* _INSTRUCTION_
Can you reproduce the records word for word, from their start through the line containing "In order to click on room"?

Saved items
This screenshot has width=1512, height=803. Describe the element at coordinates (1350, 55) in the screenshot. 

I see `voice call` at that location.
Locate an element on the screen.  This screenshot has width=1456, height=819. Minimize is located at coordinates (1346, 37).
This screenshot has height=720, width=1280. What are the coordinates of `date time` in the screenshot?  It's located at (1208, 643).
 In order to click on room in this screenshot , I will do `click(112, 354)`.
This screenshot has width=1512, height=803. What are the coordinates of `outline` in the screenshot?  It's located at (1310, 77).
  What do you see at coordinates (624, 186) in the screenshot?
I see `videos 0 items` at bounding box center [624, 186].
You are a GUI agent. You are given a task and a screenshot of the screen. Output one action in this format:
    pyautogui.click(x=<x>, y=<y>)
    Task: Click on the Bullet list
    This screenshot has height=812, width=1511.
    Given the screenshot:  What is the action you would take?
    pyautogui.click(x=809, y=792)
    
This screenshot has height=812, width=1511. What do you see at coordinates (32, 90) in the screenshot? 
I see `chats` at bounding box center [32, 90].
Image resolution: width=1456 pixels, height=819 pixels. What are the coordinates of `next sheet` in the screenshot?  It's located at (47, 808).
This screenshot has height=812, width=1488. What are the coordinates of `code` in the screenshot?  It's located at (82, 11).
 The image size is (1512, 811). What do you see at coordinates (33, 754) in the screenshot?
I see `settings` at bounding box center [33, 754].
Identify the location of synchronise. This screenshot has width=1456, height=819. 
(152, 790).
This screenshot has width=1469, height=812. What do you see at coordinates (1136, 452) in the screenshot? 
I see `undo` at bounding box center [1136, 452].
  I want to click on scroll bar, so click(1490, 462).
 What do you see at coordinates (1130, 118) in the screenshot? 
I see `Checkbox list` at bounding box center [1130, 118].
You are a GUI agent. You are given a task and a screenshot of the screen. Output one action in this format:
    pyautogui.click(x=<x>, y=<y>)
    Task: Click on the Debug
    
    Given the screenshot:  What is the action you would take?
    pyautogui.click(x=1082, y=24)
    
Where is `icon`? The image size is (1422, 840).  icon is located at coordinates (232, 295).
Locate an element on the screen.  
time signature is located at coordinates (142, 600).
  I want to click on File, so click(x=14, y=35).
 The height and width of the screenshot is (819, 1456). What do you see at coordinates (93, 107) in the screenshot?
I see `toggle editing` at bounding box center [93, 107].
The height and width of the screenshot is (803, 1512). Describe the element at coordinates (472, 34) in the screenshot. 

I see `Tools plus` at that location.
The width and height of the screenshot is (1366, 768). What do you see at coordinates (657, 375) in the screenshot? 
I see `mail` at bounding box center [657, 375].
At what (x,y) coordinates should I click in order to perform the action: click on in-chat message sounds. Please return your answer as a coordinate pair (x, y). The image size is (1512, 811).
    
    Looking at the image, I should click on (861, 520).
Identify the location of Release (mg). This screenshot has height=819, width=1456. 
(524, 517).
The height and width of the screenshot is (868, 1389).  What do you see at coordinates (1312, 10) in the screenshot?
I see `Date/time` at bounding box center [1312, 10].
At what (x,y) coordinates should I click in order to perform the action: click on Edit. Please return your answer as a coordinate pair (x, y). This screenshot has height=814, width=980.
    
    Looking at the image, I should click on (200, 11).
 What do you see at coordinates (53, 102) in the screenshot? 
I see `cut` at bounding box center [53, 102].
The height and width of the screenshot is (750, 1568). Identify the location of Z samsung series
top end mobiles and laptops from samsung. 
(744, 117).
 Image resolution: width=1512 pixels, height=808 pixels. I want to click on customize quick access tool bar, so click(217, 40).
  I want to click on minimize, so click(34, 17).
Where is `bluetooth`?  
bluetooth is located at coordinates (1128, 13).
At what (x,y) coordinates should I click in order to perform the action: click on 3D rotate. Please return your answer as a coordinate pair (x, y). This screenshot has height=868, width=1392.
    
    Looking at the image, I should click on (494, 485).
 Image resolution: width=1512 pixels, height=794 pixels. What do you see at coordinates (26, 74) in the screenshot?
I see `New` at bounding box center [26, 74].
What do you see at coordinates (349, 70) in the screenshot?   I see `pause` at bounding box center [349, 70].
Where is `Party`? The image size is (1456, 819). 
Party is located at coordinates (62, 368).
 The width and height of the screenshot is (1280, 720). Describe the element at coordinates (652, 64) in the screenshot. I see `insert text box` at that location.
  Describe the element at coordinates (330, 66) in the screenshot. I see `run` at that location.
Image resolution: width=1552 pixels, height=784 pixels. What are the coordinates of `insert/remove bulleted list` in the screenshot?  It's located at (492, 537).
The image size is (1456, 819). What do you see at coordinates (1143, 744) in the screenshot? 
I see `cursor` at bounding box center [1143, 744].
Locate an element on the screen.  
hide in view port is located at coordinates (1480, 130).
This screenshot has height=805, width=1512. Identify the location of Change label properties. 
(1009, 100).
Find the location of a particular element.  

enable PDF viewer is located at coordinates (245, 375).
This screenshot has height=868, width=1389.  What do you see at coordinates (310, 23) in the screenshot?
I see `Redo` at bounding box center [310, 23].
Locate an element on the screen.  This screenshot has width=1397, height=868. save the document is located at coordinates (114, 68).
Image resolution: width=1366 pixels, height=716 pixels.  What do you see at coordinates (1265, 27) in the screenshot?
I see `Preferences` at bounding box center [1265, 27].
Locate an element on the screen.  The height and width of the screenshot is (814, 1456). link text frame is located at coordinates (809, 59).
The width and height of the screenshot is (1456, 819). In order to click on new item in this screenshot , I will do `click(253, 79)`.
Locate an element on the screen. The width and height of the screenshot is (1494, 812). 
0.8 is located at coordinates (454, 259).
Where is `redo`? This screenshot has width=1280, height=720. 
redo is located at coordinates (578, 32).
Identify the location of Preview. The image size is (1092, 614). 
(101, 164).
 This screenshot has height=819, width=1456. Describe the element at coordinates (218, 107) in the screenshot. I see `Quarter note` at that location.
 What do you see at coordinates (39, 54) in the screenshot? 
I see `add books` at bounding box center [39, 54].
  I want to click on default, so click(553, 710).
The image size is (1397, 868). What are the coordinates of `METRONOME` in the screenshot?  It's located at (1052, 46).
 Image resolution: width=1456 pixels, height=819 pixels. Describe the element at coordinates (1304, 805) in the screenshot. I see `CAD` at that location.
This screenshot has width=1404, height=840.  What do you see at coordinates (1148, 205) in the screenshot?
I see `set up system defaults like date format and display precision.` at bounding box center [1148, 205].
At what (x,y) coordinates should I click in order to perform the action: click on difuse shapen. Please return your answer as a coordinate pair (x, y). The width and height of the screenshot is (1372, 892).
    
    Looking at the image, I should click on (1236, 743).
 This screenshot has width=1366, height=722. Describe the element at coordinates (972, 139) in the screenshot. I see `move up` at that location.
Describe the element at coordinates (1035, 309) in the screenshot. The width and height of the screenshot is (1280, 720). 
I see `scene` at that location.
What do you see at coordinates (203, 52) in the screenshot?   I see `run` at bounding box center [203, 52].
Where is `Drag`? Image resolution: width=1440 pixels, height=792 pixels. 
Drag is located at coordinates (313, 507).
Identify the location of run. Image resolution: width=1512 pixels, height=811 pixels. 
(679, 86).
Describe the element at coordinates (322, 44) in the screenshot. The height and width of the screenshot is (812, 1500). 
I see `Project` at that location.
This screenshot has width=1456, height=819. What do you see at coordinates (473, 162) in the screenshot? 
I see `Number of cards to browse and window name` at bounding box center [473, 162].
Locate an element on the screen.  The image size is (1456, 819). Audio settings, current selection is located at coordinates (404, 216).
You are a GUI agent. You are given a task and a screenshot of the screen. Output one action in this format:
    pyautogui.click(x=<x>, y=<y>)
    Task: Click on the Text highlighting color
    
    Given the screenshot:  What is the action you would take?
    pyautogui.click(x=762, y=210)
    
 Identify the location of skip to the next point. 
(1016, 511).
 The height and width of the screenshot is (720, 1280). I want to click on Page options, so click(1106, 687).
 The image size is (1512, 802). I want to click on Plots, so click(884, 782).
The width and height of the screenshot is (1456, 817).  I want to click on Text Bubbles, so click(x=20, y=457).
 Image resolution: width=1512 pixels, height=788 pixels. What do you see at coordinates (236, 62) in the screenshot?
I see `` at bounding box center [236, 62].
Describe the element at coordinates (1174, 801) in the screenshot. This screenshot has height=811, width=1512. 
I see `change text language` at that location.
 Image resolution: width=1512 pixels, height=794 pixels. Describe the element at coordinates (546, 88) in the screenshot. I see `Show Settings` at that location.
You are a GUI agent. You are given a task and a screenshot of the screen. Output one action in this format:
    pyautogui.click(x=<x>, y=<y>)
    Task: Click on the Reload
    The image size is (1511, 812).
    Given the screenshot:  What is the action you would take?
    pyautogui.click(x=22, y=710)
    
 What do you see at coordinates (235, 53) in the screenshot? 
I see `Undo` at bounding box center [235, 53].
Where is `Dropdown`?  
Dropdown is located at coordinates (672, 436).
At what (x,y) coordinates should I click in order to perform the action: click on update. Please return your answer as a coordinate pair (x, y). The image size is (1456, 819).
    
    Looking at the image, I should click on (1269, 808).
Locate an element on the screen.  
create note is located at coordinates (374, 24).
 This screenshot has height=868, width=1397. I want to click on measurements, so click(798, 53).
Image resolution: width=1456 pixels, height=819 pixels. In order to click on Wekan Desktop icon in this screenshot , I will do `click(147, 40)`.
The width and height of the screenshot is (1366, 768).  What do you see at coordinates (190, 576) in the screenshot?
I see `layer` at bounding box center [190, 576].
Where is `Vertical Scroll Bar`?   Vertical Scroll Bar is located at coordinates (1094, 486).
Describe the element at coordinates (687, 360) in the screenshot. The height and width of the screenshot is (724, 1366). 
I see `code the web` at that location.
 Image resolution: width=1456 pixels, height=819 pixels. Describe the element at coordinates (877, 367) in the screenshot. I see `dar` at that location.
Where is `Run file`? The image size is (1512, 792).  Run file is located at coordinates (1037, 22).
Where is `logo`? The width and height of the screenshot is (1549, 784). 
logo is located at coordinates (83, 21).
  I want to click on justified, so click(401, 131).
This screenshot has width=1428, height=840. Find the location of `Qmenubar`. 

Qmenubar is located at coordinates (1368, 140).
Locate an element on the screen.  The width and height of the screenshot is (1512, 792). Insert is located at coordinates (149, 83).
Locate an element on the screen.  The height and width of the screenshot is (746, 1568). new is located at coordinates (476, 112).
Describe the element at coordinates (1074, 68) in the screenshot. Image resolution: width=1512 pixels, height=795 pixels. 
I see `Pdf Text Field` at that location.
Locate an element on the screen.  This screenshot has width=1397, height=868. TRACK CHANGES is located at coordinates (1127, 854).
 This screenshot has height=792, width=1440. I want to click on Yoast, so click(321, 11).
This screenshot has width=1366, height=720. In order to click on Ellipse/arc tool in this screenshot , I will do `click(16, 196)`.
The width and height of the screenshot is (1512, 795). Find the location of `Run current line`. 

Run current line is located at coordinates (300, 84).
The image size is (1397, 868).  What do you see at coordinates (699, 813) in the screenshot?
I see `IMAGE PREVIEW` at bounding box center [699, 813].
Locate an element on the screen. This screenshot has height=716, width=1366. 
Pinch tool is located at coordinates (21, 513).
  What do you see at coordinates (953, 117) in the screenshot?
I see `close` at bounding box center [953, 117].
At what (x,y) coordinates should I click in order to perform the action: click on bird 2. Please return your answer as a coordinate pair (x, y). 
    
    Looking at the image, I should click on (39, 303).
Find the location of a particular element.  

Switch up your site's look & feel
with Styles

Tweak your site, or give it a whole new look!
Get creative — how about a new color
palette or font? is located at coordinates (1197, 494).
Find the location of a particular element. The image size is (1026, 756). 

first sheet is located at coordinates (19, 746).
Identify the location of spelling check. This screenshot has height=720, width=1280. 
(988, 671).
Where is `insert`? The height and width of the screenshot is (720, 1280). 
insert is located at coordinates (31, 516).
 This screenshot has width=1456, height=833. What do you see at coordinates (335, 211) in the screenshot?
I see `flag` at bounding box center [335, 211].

* _RESPONSE FOR THIS EXERCISE_
This screenshot has width=1512, height=803. Describe the element at coordinates (1350, 55) in the screenshot. 

I see `voice call` at that location.
Locate an element on the screen.  This screenshot has width=1456, height=819. Minimize is located at coordinates (1346, 37).
This screenshot has height=720, width=1280. What are the coordinates of `date time` in the screenshot?  It's located at (1208, 643).
 In order to click on room in this screenshot , I will do `click(112, 354)`.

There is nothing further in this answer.